::: Dataset entries
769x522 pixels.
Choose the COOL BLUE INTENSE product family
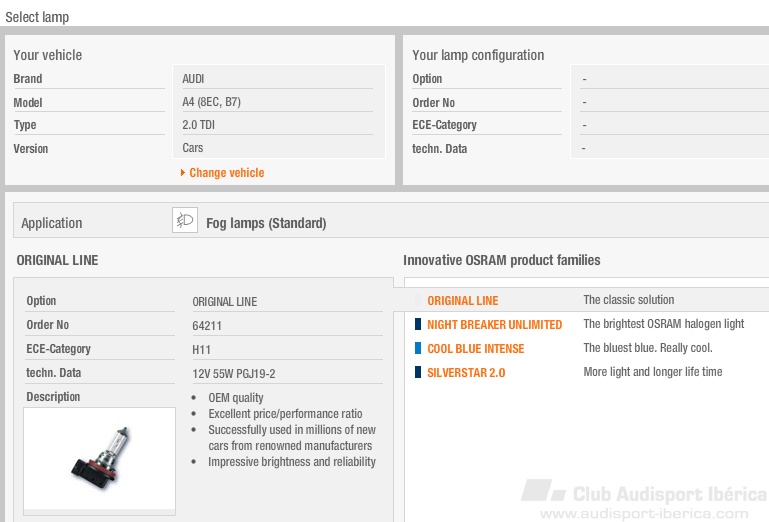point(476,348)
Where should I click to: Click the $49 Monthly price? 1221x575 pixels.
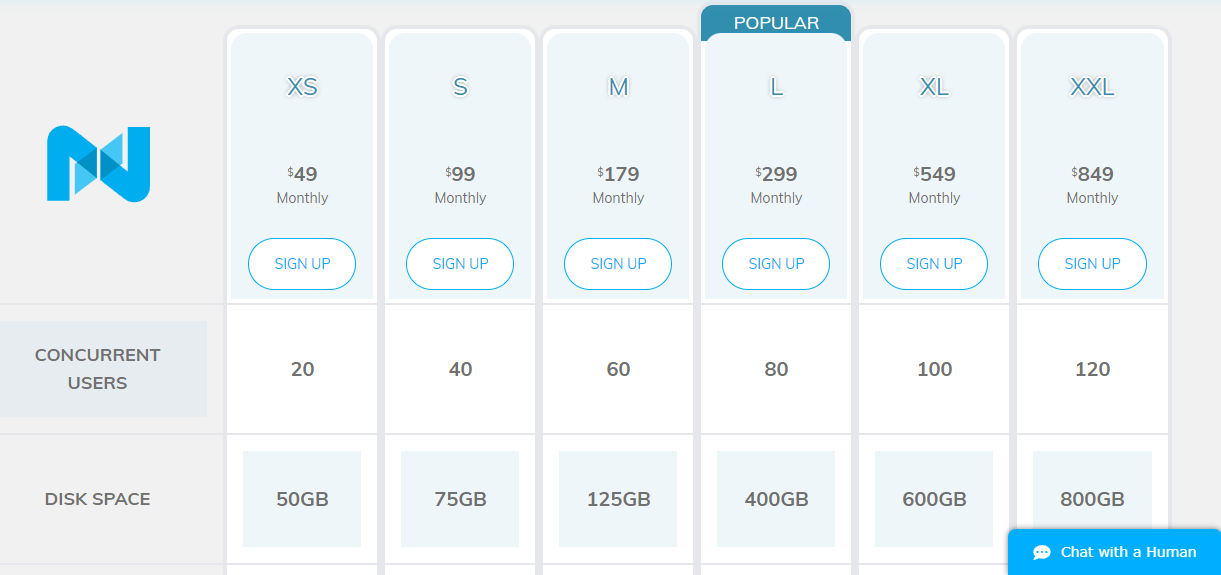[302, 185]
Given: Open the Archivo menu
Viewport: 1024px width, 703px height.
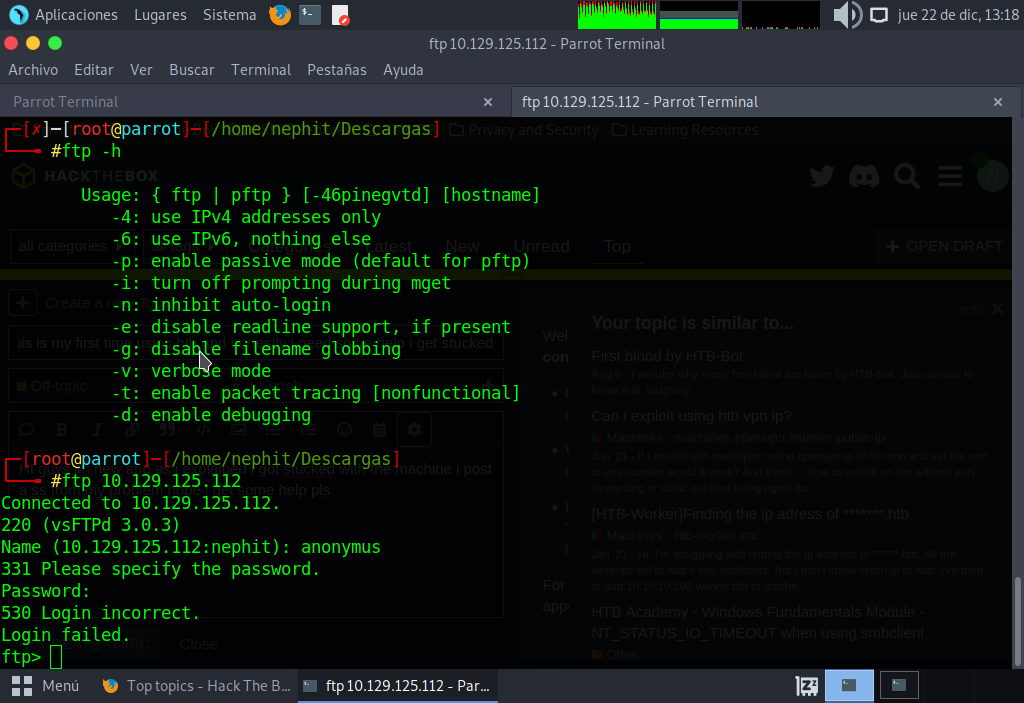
::::::
§ Task item
Your output must reproduce the material above in full, with no pictures.

§ Response below
769x522 pixels.
Choose the COOL BLUE INTENSE product family
point(476,348)
Where should I click to: Click the $49 Monthly price? 1221x575 pixels.
[302, 185]
Given: Open the Archivo menu
Viewport: 1024px width, 703px height.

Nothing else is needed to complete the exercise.